_What is required_:
Lines that include the string "computer" are the ones to copy from the entries below.

_Stored records_:
- - -

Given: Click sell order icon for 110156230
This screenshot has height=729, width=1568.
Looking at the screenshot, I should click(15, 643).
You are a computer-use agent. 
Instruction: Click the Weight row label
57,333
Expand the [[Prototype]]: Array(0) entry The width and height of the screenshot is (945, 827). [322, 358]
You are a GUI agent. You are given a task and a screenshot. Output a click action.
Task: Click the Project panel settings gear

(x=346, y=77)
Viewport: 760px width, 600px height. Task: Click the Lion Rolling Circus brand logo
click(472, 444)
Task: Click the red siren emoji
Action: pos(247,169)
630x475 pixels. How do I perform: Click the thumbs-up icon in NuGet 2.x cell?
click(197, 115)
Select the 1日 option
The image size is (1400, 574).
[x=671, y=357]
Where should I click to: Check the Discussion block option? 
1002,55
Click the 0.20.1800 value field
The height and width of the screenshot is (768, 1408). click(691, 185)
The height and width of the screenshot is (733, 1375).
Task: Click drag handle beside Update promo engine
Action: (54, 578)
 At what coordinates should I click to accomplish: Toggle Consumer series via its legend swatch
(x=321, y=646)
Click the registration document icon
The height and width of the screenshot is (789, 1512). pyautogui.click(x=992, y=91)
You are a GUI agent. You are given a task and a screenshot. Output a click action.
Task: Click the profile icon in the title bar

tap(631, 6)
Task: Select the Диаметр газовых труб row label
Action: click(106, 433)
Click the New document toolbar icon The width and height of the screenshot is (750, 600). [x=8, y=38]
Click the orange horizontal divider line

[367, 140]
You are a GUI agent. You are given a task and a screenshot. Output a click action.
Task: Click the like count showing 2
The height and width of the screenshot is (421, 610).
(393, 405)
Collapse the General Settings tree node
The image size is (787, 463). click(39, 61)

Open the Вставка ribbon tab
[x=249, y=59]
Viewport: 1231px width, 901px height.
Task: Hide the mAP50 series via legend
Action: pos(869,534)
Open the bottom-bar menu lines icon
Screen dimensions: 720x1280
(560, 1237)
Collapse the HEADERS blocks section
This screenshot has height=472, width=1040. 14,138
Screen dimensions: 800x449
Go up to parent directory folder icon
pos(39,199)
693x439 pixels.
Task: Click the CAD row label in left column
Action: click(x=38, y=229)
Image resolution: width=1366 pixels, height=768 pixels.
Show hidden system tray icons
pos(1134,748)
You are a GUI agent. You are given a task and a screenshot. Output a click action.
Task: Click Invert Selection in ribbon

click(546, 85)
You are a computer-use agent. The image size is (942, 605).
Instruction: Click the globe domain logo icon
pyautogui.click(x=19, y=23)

- - -

_Task result_:
You are a computer-use agent. 
You are a computer-use agent. The image size is (942, 605).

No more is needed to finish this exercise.